# Sign in Heard



## Ehampt

First time down this weekend. Weather should be great. Any rubs or scrapes being seen yet?


----------



## cliffdweller

headed to heard in late november.  i am pumped; love hunting heard.  there are some boss bucks down there for sure; but extremely smart.  biggest bodied bucks i've ever seen in georgia.  late november can't get here fast enough for me.  good luck ehampt!!!


----------



## Dustin Pate

Have seen scrapes and rubs on two different properties for close to two weeks now.


----------



## ehunt

Haven't hunted heard yet ehampt. Waiting for it to get nasty!!


----------



## toolmkr20

Seen a couple rubs but nothing significant. The part of Heard that I hunt it will still be several weeks before any scrapes show up. I always hear Thanksgiving week is peek rut in Heard Co. and I wished I knew where these properties were because the land i've hunted its always mid to late December. Got several good bucks on cam but they're night time pics nothing during daylight hours. Hope everyone gets a shot at the one they're after. Good luck fellas.


----------



## Ehampt

Thanks guys! I  hunt in Texas, and the last several years the time to be in the woods for great activity is Dec. 7-14, give or take a day or so on either end. Killed a solid 8 on the 13th last year at 5:00, coming in to scent check a pasture. Saw chasing the day before. Huge deer taken last year on a neighboring property. Will post a pic if I can figure it out..


----------



## Ehampt

*Picture*

Here is the Heard Co. deer


----------



## toolmkr20

That's a nice buck.


----------



## Dustin Pate

Hunted north Heard last night and had a very nice buck running does in front of me. It was too thick and he never slowed for a shot.  He was a big 8 or 10 outside his ears. I was downwind and he was stinking big time.

▬▬▬

Echo the passage of the Heard County hunting thread word for word, from "Thanks guys! I" up to and including "figure it out..".

Data rows -
▬▬▬

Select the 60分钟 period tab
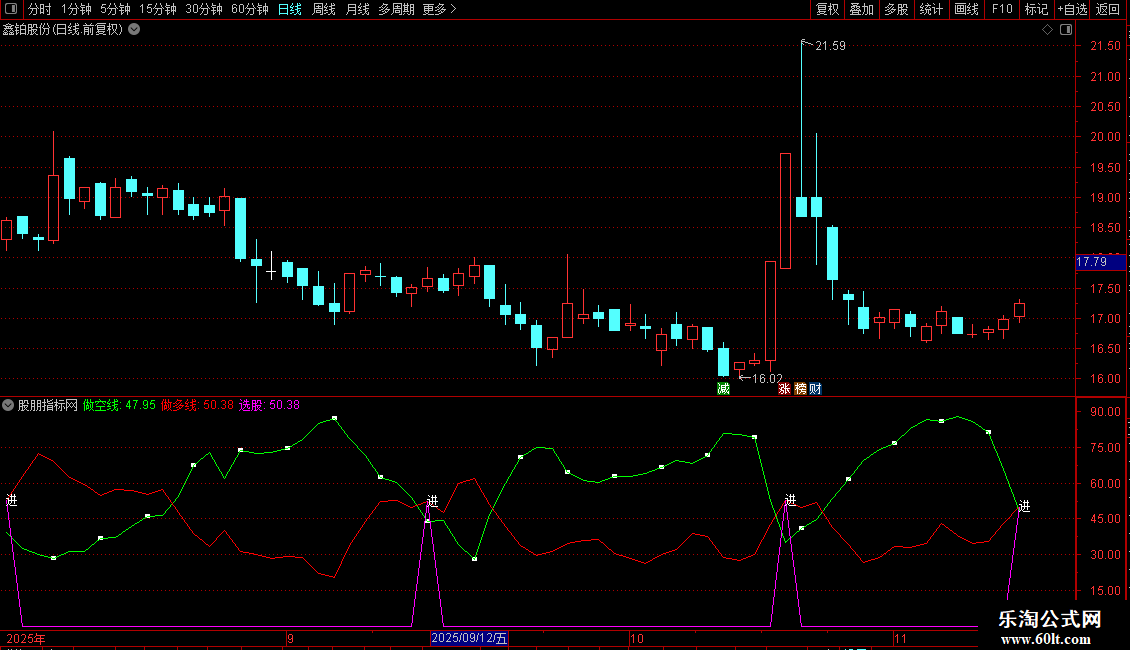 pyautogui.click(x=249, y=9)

▬▬▬

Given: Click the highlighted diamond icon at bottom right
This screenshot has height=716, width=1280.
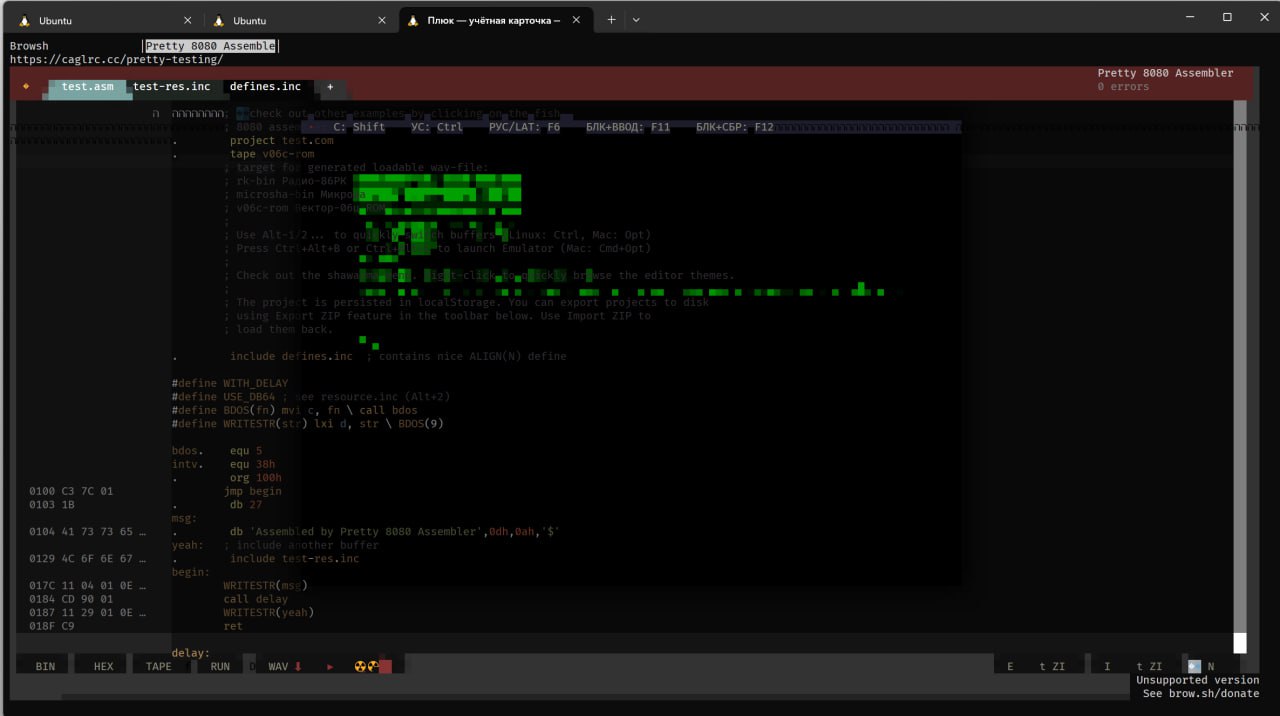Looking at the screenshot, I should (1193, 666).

▬▬▬

Answer below -
Thanks guys! I  hunt in Texas, and the last several years the time to be in the woods for great activity is Dec. 7-14, give or take a day or so on either end. Killed a solid 8 on the 13th last year at 5:00, coming in to scent check a pasture. Saw chasing the day before. Huge deer taken last year on a neighboring property. Will post a pic if I can figure it out..